The same goes for Abhay Deol. He accent as 'Krishnan' slips much, but he nails the character so well, so calmly, you forget he was Lucky the laconic thief. More points for the director here.
The only thing that grated on our patience (made thin by too many slick Hollywood political action flicks which have moved from All The President's Men to Ides Of March) was the pace of the movie. We may be jaded when it comes to movies that feature elections and morchas and strikes and riots, so the initial pace of the film seems exhausting and events predictable. When you think about it, the politicians are caricatures here as well. We have met them before. But what machinations can do is so much fun, you don't mind sitting back and waiting for the conclusion of the movie.

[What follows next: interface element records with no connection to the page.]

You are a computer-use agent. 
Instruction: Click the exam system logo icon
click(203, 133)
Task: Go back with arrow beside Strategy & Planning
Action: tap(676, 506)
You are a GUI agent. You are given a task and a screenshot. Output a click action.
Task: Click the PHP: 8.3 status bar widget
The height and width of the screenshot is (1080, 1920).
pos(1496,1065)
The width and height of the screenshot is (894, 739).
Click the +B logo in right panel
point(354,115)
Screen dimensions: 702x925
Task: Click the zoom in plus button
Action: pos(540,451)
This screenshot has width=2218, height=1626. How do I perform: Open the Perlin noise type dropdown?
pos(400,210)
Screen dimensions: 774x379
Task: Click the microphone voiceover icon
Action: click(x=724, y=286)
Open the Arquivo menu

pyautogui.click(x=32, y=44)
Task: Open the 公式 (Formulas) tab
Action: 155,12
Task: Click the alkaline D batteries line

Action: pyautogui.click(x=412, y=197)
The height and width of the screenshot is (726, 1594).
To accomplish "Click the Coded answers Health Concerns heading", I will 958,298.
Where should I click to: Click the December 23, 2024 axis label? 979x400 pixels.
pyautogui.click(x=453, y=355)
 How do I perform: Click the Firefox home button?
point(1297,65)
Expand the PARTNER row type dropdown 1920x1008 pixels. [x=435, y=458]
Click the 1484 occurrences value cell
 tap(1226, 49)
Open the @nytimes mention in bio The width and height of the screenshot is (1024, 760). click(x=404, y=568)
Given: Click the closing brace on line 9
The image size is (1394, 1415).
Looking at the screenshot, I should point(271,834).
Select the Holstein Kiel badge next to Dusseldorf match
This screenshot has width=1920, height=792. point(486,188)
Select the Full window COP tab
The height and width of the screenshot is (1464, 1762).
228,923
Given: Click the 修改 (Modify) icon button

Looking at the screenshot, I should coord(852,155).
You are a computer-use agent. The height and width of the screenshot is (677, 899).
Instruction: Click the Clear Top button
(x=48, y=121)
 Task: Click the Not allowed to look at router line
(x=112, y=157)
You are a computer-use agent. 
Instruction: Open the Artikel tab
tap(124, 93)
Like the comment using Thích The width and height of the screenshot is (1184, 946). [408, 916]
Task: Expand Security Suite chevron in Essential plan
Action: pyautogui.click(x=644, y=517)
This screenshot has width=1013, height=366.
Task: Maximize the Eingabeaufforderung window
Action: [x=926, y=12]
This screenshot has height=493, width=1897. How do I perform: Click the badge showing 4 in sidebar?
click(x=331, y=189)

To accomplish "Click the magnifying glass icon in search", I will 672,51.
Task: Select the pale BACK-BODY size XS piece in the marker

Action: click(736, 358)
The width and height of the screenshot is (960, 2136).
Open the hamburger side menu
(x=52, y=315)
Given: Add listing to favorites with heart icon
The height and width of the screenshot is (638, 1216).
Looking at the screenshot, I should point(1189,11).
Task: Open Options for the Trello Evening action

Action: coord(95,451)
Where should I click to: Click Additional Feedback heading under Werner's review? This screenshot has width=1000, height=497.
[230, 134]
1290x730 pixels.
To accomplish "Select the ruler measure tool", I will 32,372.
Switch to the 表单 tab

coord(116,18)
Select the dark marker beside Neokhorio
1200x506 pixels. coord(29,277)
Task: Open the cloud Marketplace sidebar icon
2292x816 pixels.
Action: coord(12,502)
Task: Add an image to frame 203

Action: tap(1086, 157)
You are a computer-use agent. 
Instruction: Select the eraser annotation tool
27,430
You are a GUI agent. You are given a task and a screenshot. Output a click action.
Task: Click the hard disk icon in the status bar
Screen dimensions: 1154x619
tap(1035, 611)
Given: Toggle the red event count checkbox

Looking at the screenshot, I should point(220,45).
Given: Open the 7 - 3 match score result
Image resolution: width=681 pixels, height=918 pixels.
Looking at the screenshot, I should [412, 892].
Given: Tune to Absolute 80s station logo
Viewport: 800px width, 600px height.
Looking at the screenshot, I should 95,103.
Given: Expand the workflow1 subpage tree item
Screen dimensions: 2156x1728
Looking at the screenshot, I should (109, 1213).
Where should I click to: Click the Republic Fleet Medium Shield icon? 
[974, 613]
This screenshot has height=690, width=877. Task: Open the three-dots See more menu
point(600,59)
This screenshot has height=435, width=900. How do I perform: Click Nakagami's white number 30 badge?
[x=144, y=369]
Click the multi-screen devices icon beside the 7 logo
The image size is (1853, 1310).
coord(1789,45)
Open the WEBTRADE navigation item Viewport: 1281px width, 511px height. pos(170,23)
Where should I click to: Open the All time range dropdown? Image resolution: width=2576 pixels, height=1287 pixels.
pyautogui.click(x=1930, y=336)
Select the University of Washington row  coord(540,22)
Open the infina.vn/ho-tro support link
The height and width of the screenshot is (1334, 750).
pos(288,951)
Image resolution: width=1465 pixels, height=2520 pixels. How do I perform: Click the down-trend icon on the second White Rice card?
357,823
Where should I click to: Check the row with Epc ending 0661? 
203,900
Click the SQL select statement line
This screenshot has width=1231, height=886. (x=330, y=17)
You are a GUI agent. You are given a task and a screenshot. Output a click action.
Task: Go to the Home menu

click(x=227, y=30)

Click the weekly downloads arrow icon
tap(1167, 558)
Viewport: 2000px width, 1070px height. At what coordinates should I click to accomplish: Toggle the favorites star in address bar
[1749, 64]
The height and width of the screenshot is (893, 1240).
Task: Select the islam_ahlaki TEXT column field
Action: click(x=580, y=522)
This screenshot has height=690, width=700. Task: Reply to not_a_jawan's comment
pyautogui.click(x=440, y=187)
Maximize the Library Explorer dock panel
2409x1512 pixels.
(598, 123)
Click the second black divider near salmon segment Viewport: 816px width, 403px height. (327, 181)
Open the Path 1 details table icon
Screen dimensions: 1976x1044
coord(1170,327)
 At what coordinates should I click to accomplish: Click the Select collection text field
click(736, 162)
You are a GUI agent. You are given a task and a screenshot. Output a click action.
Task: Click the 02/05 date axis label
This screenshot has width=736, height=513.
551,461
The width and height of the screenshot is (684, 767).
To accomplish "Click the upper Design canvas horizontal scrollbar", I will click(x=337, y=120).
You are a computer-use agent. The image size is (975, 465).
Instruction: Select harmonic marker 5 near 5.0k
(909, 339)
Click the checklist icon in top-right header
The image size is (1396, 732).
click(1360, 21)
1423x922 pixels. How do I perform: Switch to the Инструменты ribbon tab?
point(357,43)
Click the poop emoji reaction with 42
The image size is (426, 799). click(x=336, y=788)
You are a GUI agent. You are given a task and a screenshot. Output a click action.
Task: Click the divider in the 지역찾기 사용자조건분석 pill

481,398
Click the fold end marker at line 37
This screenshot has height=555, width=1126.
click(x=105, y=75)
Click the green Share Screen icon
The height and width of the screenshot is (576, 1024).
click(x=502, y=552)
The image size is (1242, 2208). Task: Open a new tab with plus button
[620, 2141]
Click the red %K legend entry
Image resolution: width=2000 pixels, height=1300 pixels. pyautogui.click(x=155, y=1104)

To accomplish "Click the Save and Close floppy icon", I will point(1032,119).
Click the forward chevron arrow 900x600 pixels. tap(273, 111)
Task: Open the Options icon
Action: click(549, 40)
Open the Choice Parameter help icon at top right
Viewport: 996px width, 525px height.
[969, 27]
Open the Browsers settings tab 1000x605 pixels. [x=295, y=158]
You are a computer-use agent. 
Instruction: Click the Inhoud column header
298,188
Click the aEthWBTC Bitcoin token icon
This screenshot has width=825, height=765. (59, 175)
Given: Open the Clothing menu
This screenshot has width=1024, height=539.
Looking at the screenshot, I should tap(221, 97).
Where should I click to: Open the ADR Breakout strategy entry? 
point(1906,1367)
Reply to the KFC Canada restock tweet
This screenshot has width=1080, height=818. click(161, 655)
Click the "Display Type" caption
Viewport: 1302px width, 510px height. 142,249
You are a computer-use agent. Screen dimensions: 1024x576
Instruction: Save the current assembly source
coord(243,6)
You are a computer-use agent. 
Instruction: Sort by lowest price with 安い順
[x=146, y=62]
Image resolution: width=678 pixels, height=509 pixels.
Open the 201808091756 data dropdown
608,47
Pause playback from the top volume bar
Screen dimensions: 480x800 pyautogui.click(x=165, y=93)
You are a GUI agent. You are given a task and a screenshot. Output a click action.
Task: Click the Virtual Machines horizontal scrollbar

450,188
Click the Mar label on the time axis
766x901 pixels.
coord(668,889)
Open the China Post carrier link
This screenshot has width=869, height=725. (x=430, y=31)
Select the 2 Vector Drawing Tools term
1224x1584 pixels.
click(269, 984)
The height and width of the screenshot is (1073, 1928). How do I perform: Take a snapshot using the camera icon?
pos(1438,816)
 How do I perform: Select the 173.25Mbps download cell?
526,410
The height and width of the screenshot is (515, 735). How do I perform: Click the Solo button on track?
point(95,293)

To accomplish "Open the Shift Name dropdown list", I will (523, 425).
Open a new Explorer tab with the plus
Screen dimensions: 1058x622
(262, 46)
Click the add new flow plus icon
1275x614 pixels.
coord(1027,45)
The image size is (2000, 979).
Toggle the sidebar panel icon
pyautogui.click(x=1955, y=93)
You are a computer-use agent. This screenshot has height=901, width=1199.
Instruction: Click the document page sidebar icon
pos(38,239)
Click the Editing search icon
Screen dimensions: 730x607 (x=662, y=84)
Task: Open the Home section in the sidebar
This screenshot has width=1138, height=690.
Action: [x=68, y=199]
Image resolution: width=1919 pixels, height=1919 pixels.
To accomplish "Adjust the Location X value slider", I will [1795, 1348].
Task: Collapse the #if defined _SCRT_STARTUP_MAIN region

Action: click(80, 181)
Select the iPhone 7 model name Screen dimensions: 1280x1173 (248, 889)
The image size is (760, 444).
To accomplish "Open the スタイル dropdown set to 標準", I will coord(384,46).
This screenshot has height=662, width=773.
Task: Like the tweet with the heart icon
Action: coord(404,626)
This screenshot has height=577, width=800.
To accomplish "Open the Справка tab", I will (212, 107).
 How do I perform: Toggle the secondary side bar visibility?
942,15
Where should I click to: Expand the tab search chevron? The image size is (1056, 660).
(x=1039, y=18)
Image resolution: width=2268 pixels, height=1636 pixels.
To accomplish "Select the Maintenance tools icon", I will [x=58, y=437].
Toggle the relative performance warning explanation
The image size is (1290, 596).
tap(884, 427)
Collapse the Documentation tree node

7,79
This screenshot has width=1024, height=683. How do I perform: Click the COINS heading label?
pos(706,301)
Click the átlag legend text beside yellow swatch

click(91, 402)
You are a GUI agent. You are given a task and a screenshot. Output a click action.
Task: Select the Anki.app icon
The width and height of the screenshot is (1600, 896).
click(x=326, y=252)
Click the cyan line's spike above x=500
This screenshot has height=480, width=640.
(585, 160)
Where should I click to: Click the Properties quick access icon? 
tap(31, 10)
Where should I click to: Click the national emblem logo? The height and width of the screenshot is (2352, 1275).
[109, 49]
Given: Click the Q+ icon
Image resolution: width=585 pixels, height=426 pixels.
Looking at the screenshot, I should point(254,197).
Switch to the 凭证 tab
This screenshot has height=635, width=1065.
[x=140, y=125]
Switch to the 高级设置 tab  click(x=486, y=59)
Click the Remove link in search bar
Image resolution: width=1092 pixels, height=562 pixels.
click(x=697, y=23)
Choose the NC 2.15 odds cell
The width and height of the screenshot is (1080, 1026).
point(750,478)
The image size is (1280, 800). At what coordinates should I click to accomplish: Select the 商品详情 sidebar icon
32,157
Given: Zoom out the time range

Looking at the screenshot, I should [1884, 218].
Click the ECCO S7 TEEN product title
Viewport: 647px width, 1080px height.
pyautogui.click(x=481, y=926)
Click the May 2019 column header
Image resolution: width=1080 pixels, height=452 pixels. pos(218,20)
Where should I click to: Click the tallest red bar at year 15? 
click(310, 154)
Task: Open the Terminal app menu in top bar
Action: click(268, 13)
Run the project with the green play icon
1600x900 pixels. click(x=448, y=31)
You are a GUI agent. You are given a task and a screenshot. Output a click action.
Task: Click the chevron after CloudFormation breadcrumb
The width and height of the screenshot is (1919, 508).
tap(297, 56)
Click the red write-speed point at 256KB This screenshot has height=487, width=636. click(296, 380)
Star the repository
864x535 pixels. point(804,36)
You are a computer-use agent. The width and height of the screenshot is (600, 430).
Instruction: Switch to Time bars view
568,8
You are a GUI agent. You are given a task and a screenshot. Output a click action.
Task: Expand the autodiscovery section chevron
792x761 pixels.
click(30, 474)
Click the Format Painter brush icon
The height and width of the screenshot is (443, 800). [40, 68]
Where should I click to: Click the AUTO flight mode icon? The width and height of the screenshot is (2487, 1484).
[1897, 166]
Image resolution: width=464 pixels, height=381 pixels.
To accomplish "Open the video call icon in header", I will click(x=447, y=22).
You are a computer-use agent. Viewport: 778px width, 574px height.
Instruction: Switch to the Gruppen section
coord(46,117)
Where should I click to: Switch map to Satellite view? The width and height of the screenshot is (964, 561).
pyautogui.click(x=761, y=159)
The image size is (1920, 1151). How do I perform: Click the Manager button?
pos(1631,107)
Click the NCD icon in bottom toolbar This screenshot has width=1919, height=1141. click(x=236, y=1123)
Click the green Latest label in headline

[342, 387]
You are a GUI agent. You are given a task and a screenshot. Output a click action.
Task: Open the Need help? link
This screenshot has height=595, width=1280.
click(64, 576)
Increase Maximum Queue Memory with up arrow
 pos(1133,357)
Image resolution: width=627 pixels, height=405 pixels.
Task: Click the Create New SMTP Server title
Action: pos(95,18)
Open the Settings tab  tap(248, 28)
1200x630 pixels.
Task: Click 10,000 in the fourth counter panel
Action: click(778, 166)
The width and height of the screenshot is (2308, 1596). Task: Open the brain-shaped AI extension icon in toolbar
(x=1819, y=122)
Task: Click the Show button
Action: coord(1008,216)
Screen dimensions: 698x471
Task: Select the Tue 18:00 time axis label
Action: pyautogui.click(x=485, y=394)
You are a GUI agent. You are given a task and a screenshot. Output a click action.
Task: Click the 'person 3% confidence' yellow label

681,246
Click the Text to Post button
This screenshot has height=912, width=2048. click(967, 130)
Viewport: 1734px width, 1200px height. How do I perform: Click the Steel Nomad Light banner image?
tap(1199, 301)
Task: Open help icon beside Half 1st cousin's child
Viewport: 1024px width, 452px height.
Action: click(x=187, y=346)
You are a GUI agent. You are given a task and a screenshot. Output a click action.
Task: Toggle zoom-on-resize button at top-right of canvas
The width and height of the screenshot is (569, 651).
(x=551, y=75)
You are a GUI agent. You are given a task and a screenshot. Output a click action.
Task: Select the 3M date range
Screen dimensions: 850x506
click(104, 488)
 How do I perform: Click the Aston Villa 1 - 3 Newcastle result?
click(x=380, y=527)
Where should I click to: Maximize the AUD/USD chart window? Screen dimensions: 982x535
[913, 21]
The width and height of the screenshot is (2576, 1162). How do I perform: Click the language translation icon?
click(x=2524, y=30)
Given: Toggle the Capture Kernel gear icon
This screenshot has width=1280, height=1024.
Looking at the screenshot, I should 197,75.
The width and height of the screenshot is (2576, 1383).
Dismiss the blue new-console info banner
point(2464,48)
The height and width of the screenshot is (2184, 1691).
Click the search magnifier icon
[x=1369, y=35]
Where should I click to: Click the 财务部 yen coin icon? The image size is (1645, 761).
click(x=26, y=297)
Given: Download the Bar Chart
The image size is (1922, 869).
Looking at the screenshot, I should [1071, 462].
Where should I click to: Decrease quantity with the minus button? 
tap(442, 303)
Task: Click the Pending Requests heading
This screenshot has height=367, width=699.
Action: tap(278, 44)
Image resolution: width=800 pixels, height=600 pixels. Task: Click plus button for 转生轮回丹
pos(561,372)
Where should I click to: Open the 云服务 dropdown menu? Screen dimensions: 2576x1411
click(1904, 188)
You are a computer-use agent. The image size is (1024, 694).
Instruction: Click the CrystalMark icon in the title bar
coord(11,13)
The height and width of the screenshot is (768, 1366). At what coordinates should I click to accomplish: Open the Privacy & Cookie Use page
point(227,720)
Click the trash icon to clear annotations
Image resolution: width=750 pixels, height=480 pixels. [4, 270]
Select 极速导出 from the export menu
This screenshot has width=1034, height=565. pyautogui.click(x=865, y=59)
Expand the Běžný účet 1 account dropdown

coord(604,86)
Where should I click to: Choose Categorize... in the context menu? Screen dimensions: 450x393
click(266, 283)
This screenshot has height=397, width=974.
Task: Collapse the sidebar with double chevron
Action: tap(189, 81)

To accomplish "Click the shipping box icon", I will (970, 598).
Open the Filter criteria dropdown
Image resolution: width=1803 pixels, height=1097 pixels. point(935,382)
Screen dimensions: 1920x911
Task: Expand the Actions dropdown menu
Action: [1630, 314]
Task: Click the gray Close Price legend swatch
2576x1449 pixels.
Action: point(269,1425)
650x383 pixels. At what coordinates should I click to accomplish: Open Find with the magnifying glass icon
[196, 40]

And it is towards the end that you sit up and notice that you have been played along rather nicely. Such cinema that has a strict spine of a script is rare. And you will be glad to have watched it. I will see it again when it appears on TV, but that's because I like cinema where not a single character looks out of place, not a single event wasted and unused. This movie, to repeat myself, shanghais all other crap we get to watch gilded with A-list stars. This movie is like the welcome scent of petrichor the first rains bring. Hopefully we will have better weather with cinema too!